I may as well.

So I’m about to go make myself dinner (and lunch as I cook in advance either because I’m awesome or lazy) and watch TV. I figured I would share some minor things.

  • Yet again my 20 year old employee asks me if I have a girlfriend yet. I explained that I didn’t want one and she said I was going to end up like her uncle: in his 40’s and alone. That was fucked up. All I said was that I had a friend I had hooked up with and that I had to let them know I wasn’t ready for a relationship. It seems that in my employees eyes I will die alone. It’s just as well. I’m uncertain about trusting quite like I used to. It may be better this way. Maybe I’m not made for that shit.
  • I just started parts of my workout today, though I’m still exercising my elbow. I found out that doing ab workouts after such a long period of inactivity is a painful experience. It’s cool, though. It’s about time I got the workout going again. I started tracking my weight again and one day I’ll find the tape measure and keep track of my size loss. I need to get my ass down to about 175lbs.
  • My friend and fellow smoker at work is moving to another property so this is my last week with them. Of all the things I have changed, the hardest has been the smoking. Sometimes it seems it’s the only thing keeping me sane. I am going to give it another shot after this weekend. Maybe I will be able to quit after all. My track record for that sucks, though. I have a book I ran into for quitting smoking which is pretty neat. I’ll have to read that again.
  • I’m still doing my low level ass math. It’s funny to start from the bottom and move up. It’ll be what it’ll be. Price to pay.
  • The potential job still hasn’t made a decision. The rival candidate was rescheduled until next Monday so I won’t know until Tuesday at the earliest. They’re KILLING me. I need this. Not only for the obvious reasons, but it’s a great symbol of the new start I want.
  • Funny. I’m getting a lot of attention lately. Turns out that when I don’t want a relationship and I’m feeling less than friendly, people seem to gravitate towards me. Very peculiar.

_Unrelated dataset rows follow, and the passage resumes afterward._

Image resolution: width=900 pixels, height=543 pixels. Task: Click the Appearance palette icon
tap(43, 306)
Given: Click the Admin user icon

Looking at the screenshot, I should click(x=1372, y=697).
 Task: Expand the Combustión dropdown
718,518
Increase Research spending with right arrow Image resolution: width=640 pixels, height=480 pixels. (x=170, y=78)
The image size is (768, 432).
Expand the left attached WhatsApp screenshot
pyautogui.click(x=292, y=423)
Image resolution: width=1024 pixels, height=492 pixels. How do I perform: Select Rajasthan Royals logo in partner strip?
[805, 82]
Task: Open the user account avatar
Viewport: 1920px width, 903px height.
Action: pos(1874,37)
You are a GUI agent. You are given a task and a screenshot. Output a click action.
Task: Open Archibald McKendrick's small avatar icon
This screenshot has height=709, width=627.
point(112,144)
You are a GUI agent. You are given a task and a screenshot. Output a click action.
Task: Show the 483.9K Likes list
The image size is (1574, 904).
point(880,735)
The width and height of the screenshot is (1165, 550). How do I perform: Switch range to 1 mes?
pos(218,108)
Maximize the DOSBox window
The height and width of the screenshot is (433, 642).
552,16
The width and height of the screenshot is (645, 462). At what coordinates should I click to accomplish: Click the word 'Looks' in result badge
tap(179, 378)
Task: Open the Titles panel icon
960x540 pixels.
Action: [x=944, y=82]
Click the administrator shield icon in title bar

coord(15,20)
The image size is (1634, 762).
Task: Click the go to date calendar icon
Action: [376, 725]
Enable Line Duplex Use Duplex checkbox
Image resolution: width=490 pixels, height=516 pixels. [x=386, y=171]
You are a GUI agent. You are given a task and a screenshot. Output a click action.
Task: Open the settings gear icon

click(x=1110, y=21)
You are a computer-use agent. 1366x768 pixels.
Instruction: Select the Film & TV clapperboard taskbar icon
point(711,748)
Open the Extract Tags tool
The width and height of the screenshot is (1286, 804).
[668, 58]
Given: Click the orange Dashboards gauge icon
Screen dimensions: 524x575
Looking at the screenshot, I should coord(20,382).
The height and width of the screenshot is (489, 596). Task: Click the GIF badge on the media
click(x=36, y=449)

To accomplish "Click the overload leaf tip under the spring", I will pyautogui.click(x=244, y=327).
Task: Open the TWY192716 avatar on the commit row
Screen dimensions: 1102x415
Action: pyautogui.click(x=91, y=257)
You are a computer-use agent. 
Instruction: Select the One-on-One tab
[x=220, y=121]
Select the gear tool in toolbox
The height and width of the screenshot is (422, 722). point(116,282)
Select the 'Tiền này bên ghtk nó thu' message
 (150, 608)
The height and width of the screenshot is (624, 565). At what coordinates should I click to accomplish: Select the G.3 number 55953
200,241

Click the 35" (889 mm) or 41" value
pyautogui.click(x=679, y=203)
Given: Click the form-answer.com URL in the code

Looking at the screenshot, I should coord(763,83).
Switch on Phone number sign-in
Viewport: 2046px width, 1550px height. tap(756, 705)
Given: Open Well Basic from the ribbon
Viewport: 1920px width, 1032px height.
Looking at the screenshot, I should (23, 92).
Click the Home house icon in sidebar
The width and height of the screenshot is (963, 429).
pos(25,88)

  • I’m a little terrified that March is already here. That means my birthday is coming up (April 27). I REALLY thought I would have been doing something different this year with my birthday, but it appears I’ll do my regular Houdini routine of disappearing. That day is a Saturday so maybe I can take the day off and go to the pet-friendly beach with my Shnauzers, some Corona’s and some music. The phone will be off and I’ll just chill there. Maybe bring some food and spend the majority of the day there, but disconnected.